The period under the Republic of Venice (from the late 15th century) represented the period of maximum artistic, cultural and commercial development for Clusone. Clusone shared its fate with Venice until the treaty of Campoformio when it joined the Cisalpine Republic. Under the Austrian rule as part of the Lombardy-Venetia, Clusone became the chief city of a district of the province of Bergamo.

On November 12, 1801, it was awarded the title of city. This title was reconfirmed on May 15, 1957, by the Italian Republic.

==Main sights==

- Piazza della Rocca.
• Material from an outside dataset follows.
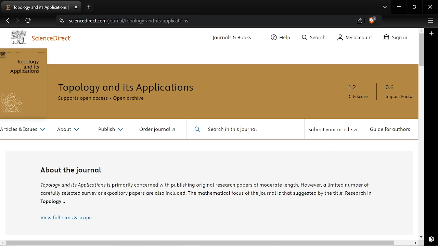 The image size is (438, 246). Describe the element at coordinates (421, 237) in the screenshot. I see `Move down` at that location.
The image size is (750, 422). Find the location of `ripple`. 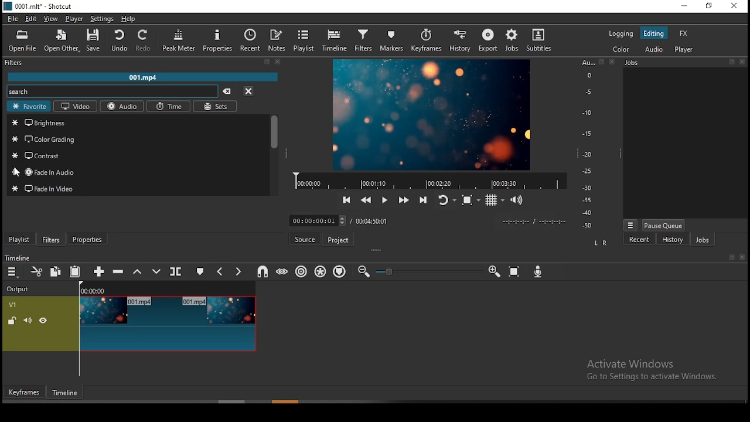

ripple is located at coordinates (299, 271).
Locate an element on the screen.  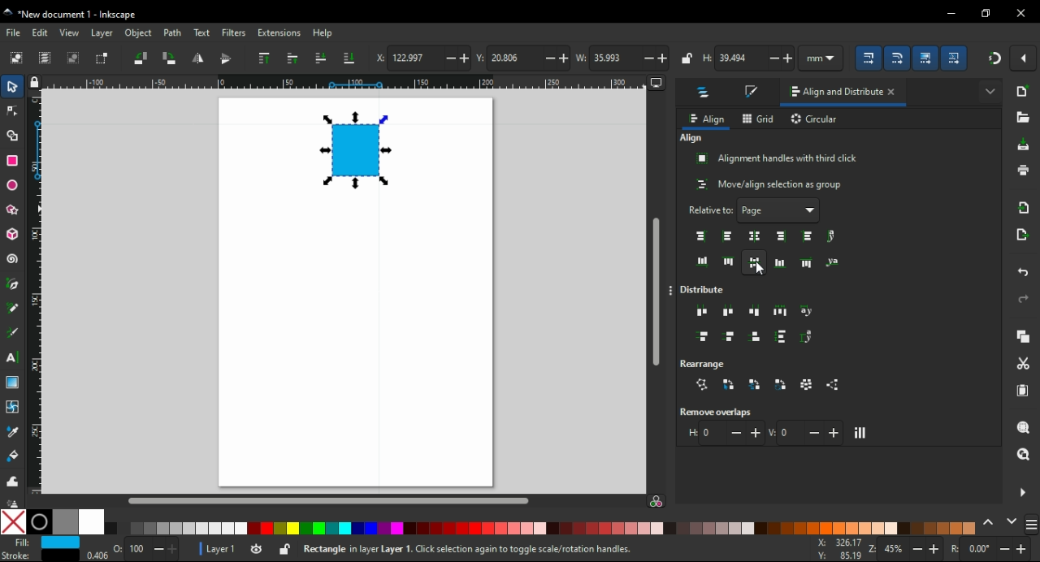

Until the 19th century, the city was surrounded by walls, and there is documented evidence that in more distant times it was equipped with a fortress which still remains precisely marked out in the Piazza della Rocca.
- Basilica of Santa Maria Assunta (18th century), whose high bell tower is visible from the entire valley.
- Oratorio dei Disciplini. In front of the facade of the basilica is the Oratory of Disciplini, which has a fresco on the facade from the 15th century with the Triumph of Death on top and a macabre dance of great interest in the lower register. Outside of the "Oratorio dei Disciplini" is a fresco of the Triumph of Death painted by Giacomo Borlone de Buschis in 1485. It portrays a triumphant Death, personified as a living skeleton with a cloak and a crown. At her feet are the bodies of a pope and an emperor, surrounded by snakes, frogs and scorpions. She stands on a sepulchre around which figures of a cardinal, a bishop, a king and a philosopher are offering her gifts. She is flanked by two skeletons who fire against other characters at the side, one with a bow and another, on the right, with an early arquebus.
- Town hall, with a façade covered with late-Gothic frescoes and with the clock tower, a work by Pietro Fanzago.
- Church and the Court of Sant'Anna.
- Church of Heaven (15th century), containing a painting by Marco Richiedei, which is located near Piazza Uccelli.
- Church of San Defendente (also from the 15th century).
- Fogaccia Palace, built in the 17th century, with large halls that exhibit valuable paintings (including those of the Clusonesi Carpinoni Domenico and Antonio Cifrondi) and frescoes by the painter Francesco Paglia (between the seventeenth and eighteenth centuries).